1988. Directed by Chuck Russell.
One of the goriest films of the 80's, Chuck Russell's remake of the horror classic The Blob, forsakes the communist warnings of its predecessor to deliver a downright nasty take on the infamous amorphous killer. Featuring outstanding visual effects and ridiculously gruesome kill scenes, The Blob is 80's cult cinema at its finest.
A meteorite crashes in the sleepy town of Arborville, CA. A vagrant discovers the crash site and is afflicted by a parasite that attaches to his hand and slowly begins to consume him. A beautiful cheerleader on a date with the town's hot shot football player, comes in contact with the homeless man and takes him to the hospital. The creature quickly makes work of its first victim and then proceeds to dine on the town's populace, growing larger and stronger with each victim. Soon, the military arrives to put an end to its experiment gone awry, forcing the townsfolk to band together in order to stop the Blob once and for all.

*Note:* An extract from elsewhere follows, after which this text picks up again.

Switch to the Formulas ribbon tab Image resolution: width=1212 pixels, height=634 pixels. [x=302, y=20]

Co-written by Frank Darabont, The Blob is pure late night fodder that managed to break away from the pack with its wicked visuals and unusually violent subject matter. Starring Kevin Dillon (the other Dillon), Shawnee Smith, and an endless procession of victims, The Blob skips character development in lieu of the carnage. Tony Gardner's special effect work is the entire film. In the original, the blob was an ever moving titan, slowly devouring everything in its path, while this offering presents the titular behemoth as a sentient disease,infecting and then dissolving anything it comes in contact with and responding to challenges with overkill level displays of audacity. Gardner's special effects, captured by Mark Irwin's looming cinematography, use tentacles, cell division, and corpse puppetry to various degrees of putrescent delight. The over the top sewer sequence (with a motorcycle!) is the set piece, featuring one of the most brutal kill scenes involving a child while simultaneously abandoning any sense of credibility, proudly cementing the film's ooze covered antics as the jester of B movie royalty.

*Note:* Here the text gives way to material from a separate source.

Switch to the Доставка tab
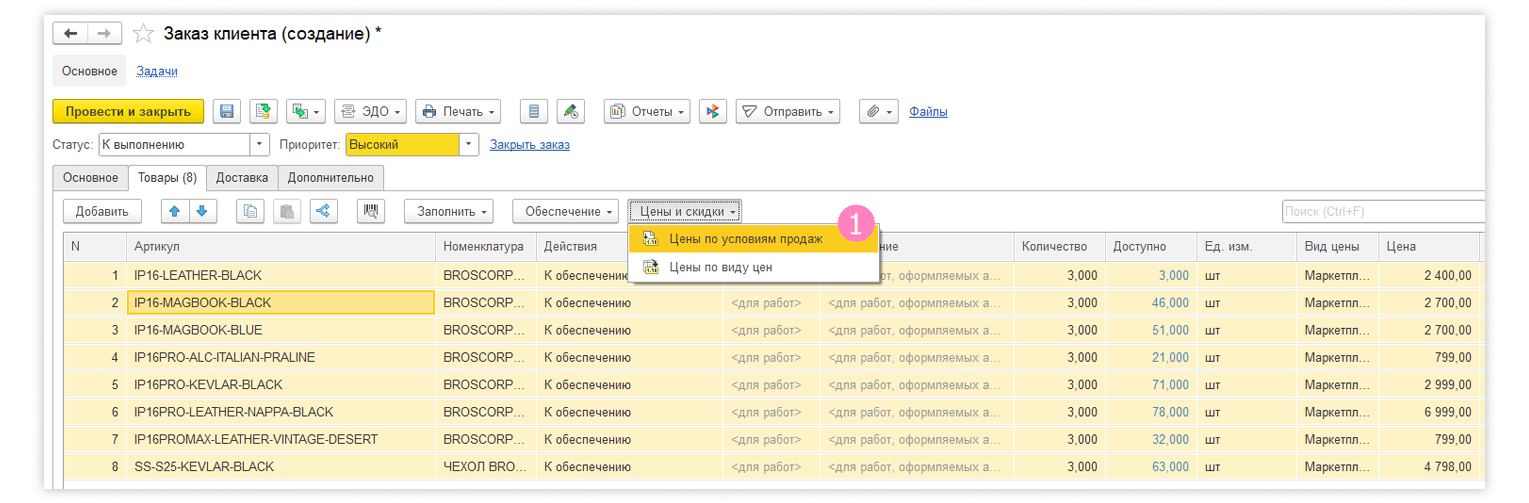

Available now for digital rental, The Blob is a great horror comedy that straddles the ridiculous and the revolting with alacrity. If you're in the mood to reclaim a piece of your 80's child hood, you can't go wrong. If you've never viewed The Blob before, prepare for a paint by numbers horror film with above the board special effects and eye rolling dialogue that befuddles and playfully insults American bravado, and you'll be in good hands. Albeit, slimy ones.